It’s officially lip balm season. Cold, dry weather conditions can make your lips chapped and cracked, so it’s a good idea to stock up on moisturizing ointments for winter. But before you go out and buy the first product you see, check the ingredients. Some products could end up drying out your lips even more and perpetuating the cycle (especially if you overuse them). Here are a few tips for keeping your chapped lips in check this season:
1. Avoid lip balms with salicylic acid.
This ingredient, which is found in some acne medicines, helps remove dead skin cells and soften your lips. However, it may also irritate your skin and cause inflammation and dryness over time, as New York-based dermatologist Dr. Joshua Zeichner told Refinery29.
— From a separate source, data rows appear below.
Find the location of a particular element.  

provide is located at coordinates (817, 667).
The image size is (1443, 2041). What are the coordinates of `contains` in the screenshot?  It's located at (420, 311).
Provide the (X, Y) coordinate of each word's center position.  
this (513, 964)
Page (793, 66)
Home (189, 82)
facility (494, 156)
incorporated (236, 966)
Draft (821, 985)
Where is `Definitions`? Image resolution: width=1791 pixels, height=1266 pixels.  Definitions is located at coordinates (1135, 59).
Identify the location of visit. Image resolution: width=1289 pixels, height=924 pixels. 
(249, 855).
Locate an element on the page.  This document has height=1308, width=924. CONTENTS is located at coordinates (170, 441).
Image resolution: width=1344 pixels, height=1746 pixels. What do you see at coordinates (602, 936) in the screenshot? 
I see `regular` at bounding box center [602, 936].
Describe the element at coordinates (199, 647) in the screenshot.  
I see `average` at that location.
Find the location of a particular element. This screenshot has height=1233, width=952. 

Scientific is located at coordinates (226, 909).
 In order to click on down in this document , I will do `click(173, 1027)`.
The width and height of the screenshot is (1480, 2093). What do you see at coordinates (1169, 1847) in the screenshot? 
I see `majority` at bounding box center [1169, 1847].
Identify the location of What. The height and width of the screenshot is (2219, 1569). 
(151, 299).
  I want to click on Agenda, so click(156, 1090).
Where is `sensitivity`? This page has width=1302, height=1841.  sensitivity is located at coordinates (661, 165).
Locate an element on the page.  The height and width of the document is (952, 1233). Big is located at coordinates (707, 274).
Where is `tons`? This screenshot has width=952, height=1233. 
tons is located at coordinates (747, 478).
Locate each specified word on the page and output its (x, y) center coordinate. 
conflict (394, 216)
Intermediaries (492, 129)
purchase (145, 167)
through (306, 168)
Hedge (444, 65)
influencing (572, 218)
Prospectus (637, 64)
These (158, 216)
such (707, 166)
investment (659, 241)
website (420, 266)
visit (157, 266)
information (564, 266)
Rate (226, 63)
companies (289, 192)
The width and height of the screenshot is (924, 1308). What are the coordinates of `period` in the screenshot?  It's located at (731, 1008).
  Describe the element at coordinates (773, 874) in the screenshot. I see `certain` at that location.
2. Stay away from phenol, menthol, and camphor.
These are a few other common ingredients that Dr. Zeichner suggests avoiding. They can cause dryness in the long run, even if they seem to be helping at first. “Yes, they soothe immediately, but in the long term may be irritating to the lips,” Zeichner said.
3. Ditch the fragrance.
This might be a tough one for lovers of minty and fruity-smelling balms, but fragrances can irritate your lips—especially if you already have sensitive skin. "Many people actually have allergies or other reactions to fragrances that are put in lip balms to make them smell and taste a little better, and those are really the cause of most of the irritant reactions,” Dr. Diane Madfes, a spokesperson for the American Academy of Dermatology, told Prevention magazine. If your lips are severely chapped, try switching to a non-scented lip balm to see if it makes a difference.
4. Balance out drying agents with oils and butters.
Many lip balms contain humectants like hyaluronic acid and glycerin, which means they remove moisture from your lips if they’re not offset by an occlusive agent, which prevents the loss of moisture. So, as dermatologist Leslie Baumann, MD points out to StyleCaster, if you see either of these ingredients in a lip balm, make sure it also contains an occlusive agent such as beeswax, shea butter, coconut oil, mineral oil, petrolatum, or squalene.